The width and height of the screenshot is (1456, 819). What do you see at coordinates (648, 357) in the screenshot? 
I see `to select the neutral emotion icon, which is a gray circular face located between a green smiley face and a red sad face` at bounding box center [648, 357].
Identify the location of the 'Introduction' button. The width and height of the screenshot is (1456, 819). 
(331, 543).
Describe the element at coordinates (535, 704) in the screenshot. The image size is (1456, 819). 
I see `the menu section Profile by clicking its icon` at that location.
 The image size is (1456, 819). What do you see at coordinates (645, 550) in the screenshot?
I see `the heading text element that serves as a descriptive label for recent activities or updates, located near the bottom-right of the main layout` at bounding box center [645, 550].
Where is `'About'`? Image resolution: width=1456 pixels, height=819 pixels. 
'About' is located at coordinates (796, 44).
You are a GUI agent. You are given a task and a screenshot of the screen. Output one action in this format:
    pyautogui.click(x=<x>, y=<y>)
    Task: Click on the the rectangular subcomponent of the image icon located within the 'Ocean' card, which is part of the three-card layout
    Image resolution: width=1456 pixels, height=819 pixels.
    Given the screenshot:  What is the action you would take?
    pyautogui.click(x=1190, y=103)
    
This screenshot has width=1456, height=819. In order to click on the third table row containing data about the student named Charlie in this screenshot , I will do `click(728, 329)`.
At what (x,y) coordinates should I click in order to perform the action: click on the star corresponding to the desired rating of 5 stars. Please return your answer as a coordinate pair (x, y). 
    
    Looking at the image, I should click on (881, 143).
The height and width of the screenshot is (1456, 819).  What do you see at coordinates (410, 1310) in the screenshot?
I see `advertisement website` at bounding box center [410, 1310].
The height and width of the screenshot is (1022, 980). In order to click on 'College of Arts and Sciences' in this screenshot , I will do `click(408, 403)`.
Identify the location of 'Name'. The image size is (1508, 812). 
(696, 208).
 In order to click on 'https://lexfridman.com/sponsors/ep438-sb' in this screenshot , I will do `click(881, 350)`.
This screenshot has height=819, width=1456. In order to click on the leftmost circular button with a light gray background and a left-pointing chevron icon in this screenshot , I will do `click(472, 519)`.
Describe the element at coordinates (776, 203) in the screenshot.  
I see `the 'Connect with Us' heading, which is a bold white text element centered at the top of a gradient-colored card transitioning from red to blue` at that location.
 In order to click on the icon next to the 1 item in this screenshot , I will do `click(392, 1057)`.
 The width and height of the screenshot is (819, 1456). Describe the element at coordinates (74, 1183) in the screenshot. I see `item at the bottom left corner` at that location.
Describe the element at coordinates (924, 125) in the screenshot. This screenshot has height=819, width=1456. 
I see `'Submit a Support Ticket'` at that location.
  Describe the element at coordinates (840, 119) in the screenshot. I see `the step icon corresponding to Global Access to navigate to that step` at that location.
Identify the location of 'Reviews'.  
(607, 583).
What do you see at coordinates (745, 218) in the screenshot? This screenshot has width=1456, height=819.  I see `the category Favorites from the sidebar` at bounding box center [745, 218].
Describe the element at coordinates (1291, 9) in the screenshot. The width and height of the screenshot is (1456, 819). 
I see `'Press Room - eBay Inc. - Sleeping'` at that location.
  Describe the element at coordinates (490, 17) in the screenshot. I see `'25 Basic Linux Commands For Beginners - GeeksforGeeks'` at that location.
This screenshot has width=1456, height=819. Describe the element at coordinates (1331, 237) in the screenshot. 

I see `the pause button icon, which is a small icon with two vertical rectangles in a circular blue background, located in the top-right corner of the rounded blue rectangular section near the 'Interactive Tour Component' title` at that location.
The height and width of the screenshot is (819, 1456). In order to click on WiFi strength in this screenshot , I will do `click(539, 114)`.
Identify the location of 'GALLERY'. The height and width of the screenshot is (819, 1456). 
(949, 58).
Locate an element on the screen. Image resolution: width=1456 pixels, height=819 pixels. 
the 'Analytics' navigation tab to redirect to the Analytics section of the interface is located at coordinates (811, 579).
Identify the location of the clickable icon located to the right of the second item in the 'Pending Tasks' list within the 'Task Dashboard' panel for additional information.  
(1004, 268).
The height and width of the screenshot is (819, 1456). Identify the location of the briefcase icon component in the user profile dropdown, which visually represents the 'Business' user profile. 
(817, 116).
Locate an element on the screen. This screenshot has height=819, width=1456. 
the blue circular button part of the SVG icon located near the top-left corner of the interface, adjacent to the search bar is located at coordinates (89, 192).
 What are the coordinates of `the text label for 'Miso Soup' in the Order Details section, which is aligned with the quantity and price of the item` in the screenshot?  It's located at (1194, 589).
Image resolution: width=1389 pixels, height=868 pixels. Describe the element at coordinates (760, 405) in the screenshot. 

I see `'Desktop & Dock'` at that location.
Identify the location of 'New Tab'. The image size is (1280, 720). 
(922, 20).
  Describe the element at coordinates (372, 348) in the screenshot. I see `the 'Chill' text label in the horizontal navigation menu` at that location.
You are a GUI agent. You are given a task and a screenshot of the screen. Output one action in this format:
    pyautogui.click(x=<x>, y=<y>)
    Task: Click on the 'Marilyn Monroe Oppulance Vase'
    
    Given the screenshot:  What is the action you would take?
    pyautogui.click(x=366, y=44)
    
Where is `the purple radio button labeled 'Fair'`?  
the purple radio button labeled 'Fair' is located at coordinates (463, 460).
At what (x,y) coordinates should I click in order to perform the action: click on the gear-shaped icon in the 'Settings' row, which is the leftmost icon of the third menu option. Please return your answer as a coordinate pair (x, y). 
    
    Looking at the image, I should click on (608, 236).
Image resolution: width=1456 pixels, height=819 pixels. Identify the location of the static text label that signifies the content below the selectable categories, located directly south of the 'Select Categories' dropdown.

**EXERCISE DESCRIPTION**. Convert the stretch from the line containing "Locate an element on the screen. Image" through the line containing "the 'Analytics' navigation" into a two-column CSV with the headers input and output. Each record gets one row, with its text and its answer each in a single quoted field and line breaks replaced by spaces.

**WORKED SOLUTION**.
input,output
"Locate an element on the screen. Image resolution: width=1456 pixels, height=819 pixels.","the 'Analytics' navigation tab to redirect to the Analytics section of the interface is located at coordinates (811, 579)."